A recente aprovação do Projeto de Lei 896/2023 pelo Senado Federal (o conhecido "PL da Misoginia") neste mês de março gerou comoção entre alguns parlamentares da Câmara. O texto ainda seguirá para aprovação dos deputados para que possa ser incluído como ementa da Lei do Racismo (n° 7.716/1989), de forma que "as condutas que manifestem ódio ou aversão às mulheres, baseadas na crença da supremacia do gênero masculino", sejam então tipificadas como crimes de preconceito e discriminação.
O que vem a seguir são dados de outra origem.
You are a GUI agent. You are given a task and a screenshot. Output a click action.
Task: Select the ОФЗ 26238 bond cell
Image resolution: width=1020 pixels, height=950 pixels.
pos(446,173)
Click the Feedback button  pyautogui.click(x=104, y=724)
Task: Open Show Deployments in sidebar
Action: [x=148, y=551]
Admitindo não tão somente a espetacularidade dramática vista nos indecoros de certos deputados (que aqui não serão nomeadamente referidos) e considerando a validade de uma análise sociológica para além do jogo diversionista das guerras culturais, em alguma medida seria possível relacionar o sistema de forças e crenças que motiva essa oposição ao projeto por parte dos setores de direita na Câmara com a visão comteana da ordem positivista.
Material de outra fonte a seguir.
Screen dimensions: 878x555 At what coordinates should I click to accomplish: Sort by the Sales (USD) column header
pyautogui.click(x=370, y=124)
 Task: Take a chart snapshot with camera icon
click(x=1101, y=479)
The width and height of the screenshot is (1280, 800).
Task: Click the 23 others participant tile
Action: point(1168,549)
Mesmo tentando fugir das métricas materialistas — afinal o ordenamento positivo não deve naturalmente fidelidade absoluta a nenhum regime econômico, e para constatar isso basta consultar o sucesso do caso chinês — ainda fica claro que no Brasil a tradição conservadora, que tem arrogado historicamente a manutenção da estática social, o faz partindo do imperativo acumulativo. Desde o golpe para perpetuar a fisiocracia oligárquica que colateralmente proclamou uma república (com os versos de Comte na bandeira), até os mecanismos de exploração sistemática da situação invisível do trabalho doméstico feminino, o que se vê é o recrudescimento dos discursos contestatórios patriarcalistas provindo da lógica do capital. A naturalidade do pensamento masculinista no poder conjuntivo e hierarquizante, materialmente instrumentalizado e culturalmente justificado, concorre hoje com o crescimento da integração empregatícia e política da mulher. Nesse sentido, penalizar a irradiação digital do machismo é uma via de desestruturar o domínio da força e da violência como ferramenta histórica de solução de conflitos na mão das elites, movimentação que necessariamente será resistida pela ordem imposta.
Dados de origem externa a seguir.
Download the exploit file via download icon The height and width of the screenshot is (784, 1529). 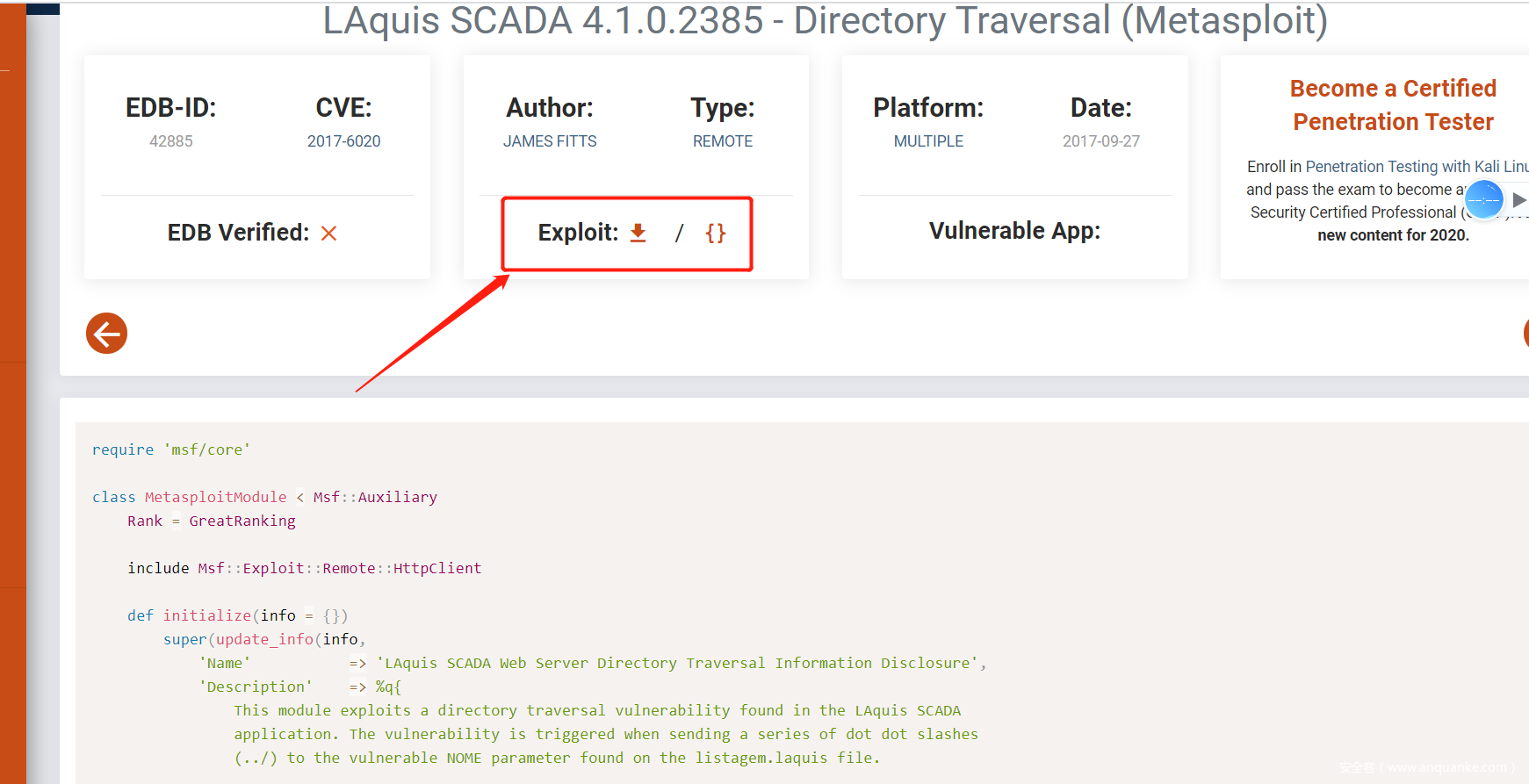(638, 233)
Examinando agora a vertente epistemológica do positivismo, uma das críticas da oposição ao Projeto de Lei é contra uma suposta ambiguidade na determinação do gênero das vítimas, seja em quesitos biológicos ou no exercício dos papéis sociais implicitamente representados. Esse legalismo também seria característico da epistemologia positiva, que depende da formalidade empírica para operar uma física constante das unidades básicas que fundamentam seu estudo de sociedade. Tendo boa fé no engano, deve escapar à oposição a noção da dinâmica de intencionalidade que a lei prevê, focada no sujeito e não no objeto da violação. É mais complicado do que jogar o aforismo do "Quem não deve, não teme", porque existe aí o movimento reivindicatório de uma metanarrativa harmonizante, um reclame da cientificidade não ideológica que, a despeito do esforço originalmente antropocêntrico de Comte, recentemente se vinculou ao moralismo religioso brasileiro. O resultado esperado é a estagnação da produção legislativa, presa nos embates abstratos da retórica, enquanto os atos concretos de violência em gravidade pré-feminicídio seguem impunes.
Aqueles que se atentaram aos paralelos talvez tenham percebido que nossos parágrafos trataram da ordem e do amor da tríade positivista. Desse cenário, desafiamos o leitor a completar a rima e identificar de onde possivelmente sairia o progresso prometido no terceiro verso.